1.3 Learning outcomes

The learning outcomes of STIMOB have been extensively studied. The researchers decided to focus on six tenets as they call it. At the same time it is an example of how studies of multilingualism can contribute to the body scientific knowledge of multilingual teaching. As such this approach can strengthen language policies and policy-driven initiatives in particular areas.

The six tenets under study are: (1) what is the knowledge of the target language (compared to monolinguals), (2) what is the knowledge of the mother tongue (compared to monolinguals), (3) what is the quality of pupil’s subject matter knowledge, (4) how far have their attitudes and motivation toward language learning been affected, (5) how is their cognitive development affected and (6) how is their brain affected (see for extensive coverage of this Van de Craen et al 2007a, 2007b, 2007c, 2008)

1.4 Practical realisation

In this part attention will be paid to the organisation of the initiative, the sociolinguistic context, the number of hours devoted to the project and the subject matter understudy.

The organisation

It was decided to start in each school with one form at the time. After six years the whole school would be part of the initiative. This careful approach had the advantage that, slowly but steadily, teachers could come to grips with a new reality, namely that in their schools, unlike before, French would be an integral part of daily activities. Teachers were found in the French-speaking school network. The first one was actually a teacher of Dutch in the French school system with an interest in bilingualism and language learning. The idea of teaching in French in a Dutch school greatly appealed to her. Other teachers who joined later were mostly young and very enthusiastic about the initiative. Of course being bilingual is a prerequisite although they only teach in one language.
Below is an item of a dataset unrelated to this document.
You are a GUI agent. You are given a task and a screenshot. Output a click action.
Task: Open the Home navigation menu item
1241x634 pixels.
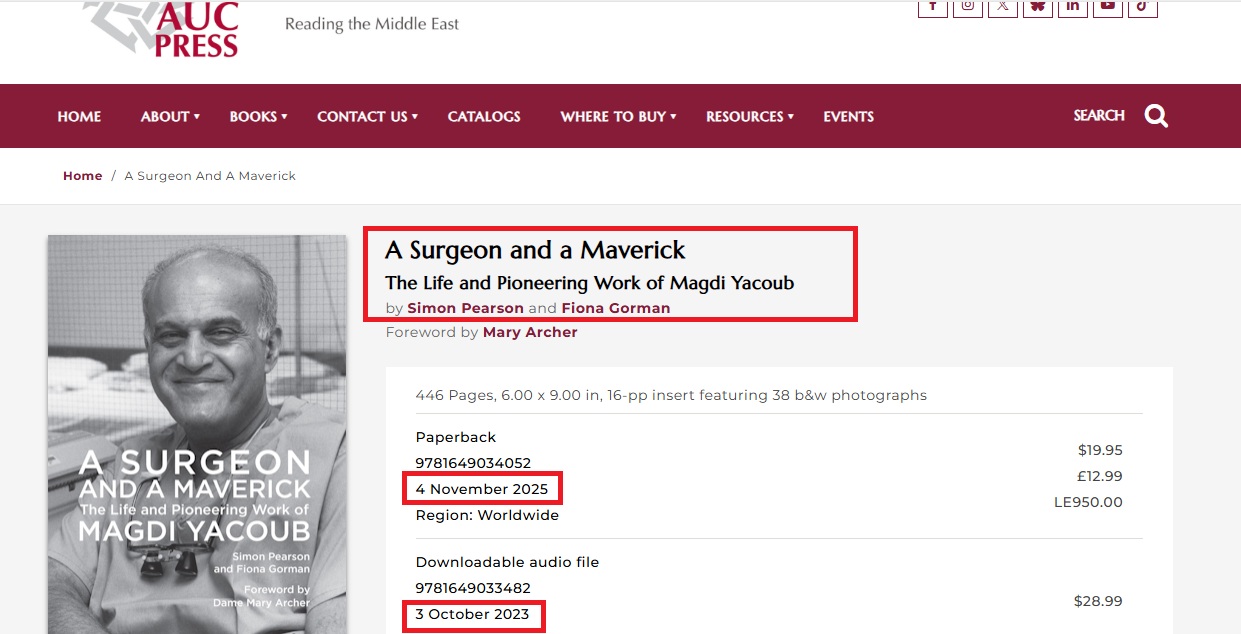pyautogui.click(x=79, y=116)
The sociolinguistic context

It was also decided that within the sociolinguistic context of Brussels it would be meaningless to devote as much as 70% of the curriculum in the other language as is done in a number of Wallonian schools (see Lecocq et al 2004). In Brussels and also in most Dutch-speaking schools the majority is French-speaking. As a result it was considered much more appropriate to devote about 20% of the curriculum to French. This would result in a win-win situation since three kinds of pupils can be distinguished for whom the initiative has a different aim: (i) Dutch speakers are on their way to become multilingual in the best possible way, (ii) French-speakers receive support in their mother tongue whereby their subject matter learning is boosted, (iii) speakers of other languages such as Berber, Moroccan, Spanish and various East European languages receive instruction in the two official languages of the area, which will greatly help in their future professional careers.

Number of hours

Pupils receive two hours a week instruction in French in a CLIL like approach. This means that in the first two forms part of the subject matter is repeated by a native speaker of French. This repetitive approach does gradually change. The third form does not practice it any more. In fact, the repetitive approach is a result of the language law. The law stipulates that, in Brussels, in the first two forms two hours can be devoted to repetition of subject matter without stipulating the language in which this is done. Since we wanted to abide by the law we used this loophole to teach in French. However, after a few years it dawned on the ad hoc group and the researchers that this approach is a powerful approach within the method used since repetition avoids any misunderstanding that might arise through teaching in a foreign language. In fact, it is a guarantee that messages come across effortlessly.

Subject matter

Schools could also choose which subject matter they would use. A choice was given between arithmetic, environment studies or the arts such as drawing and other related activities. As it happened one school opted for arithmetic, another for environment and still another for drawing. From the third form onwards the schools were more inclined to use environmental studies as their favourite CLIL activity.